> [TASK ITEM]
An exact transcription of all the data is required; the pictures are to be left out.

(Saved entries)
- - -

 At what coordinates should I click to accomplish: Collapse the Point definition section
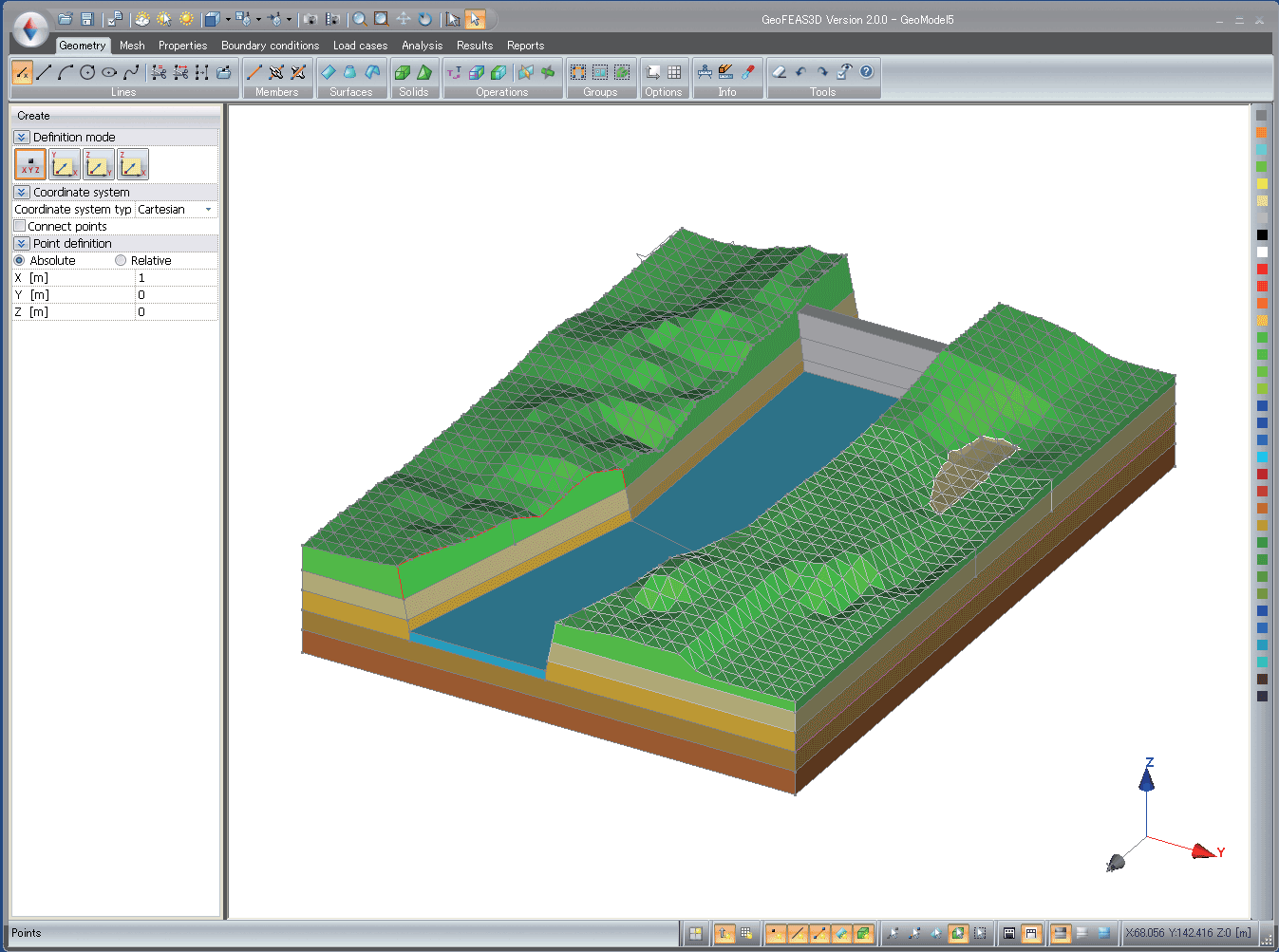pos(22,244)
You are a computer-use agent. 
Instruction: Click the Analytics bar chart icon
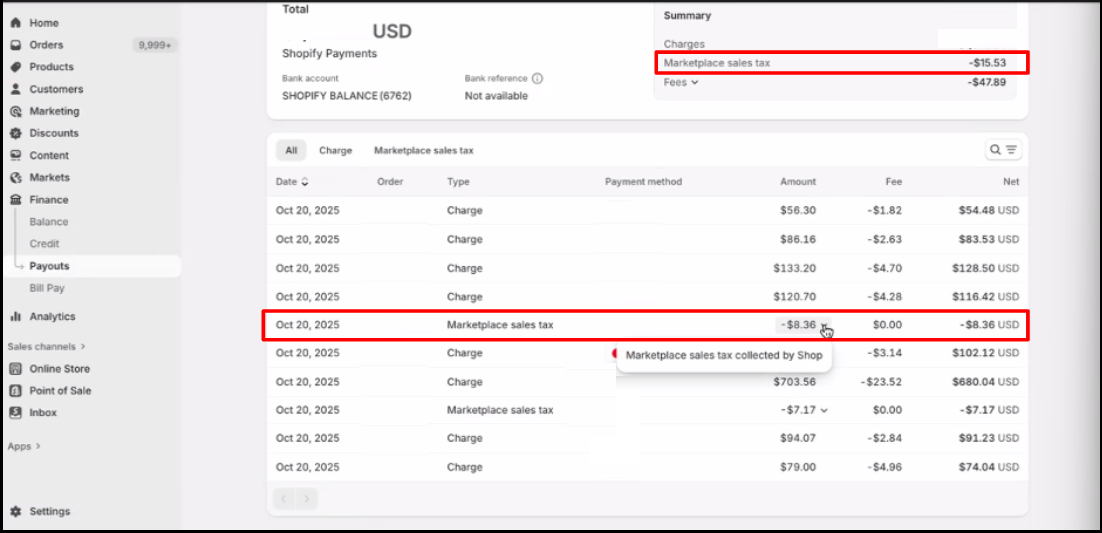coord(16,317)
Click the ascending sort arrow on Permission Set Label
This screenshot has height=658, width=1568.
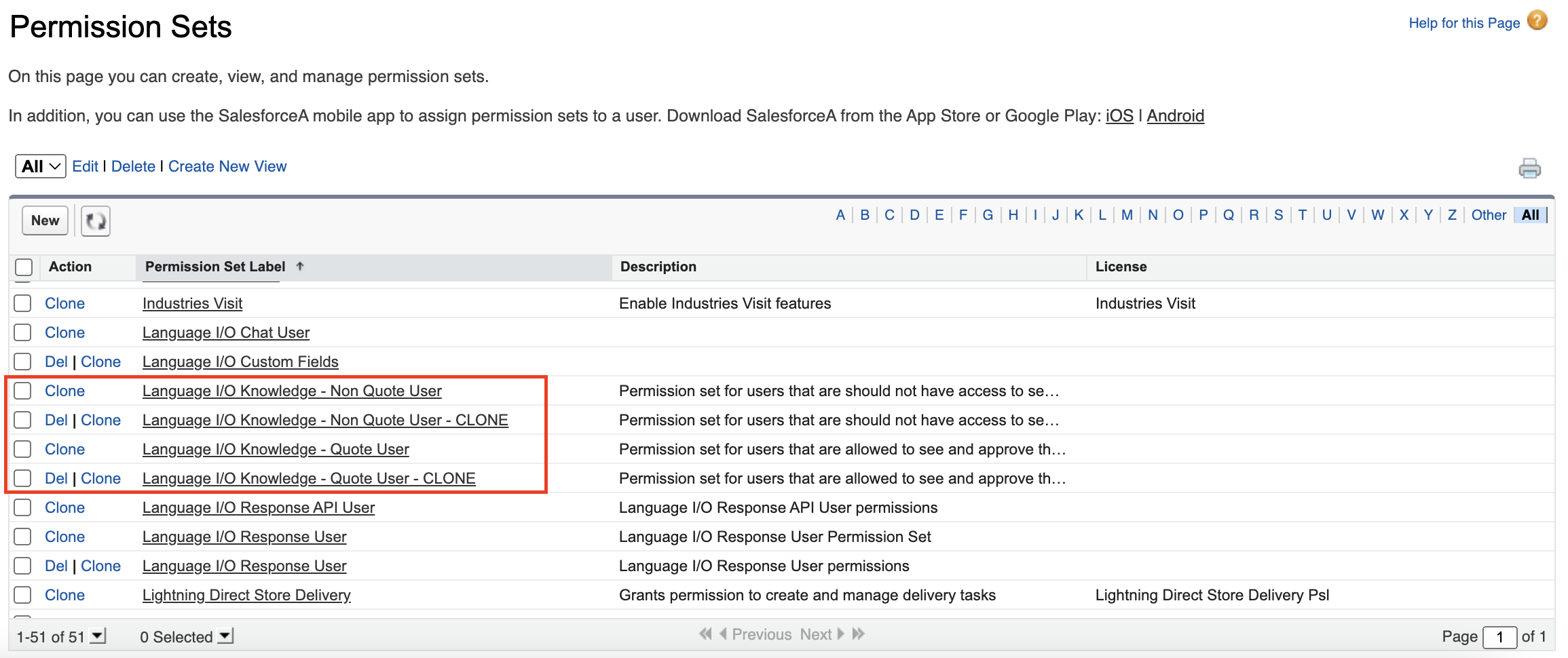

- - -

> [WORKED SOLUTION]
 At what coordinates should I click to accomplish: Collapse the Point definition section
pos(22,244)
You are a computer-use agent. 
Instruction: Click the Analytics bar chart icon
coord(16,317)
Click the ascending sort arrow on Permission Set Label
This screenshot has height=658, width=1568.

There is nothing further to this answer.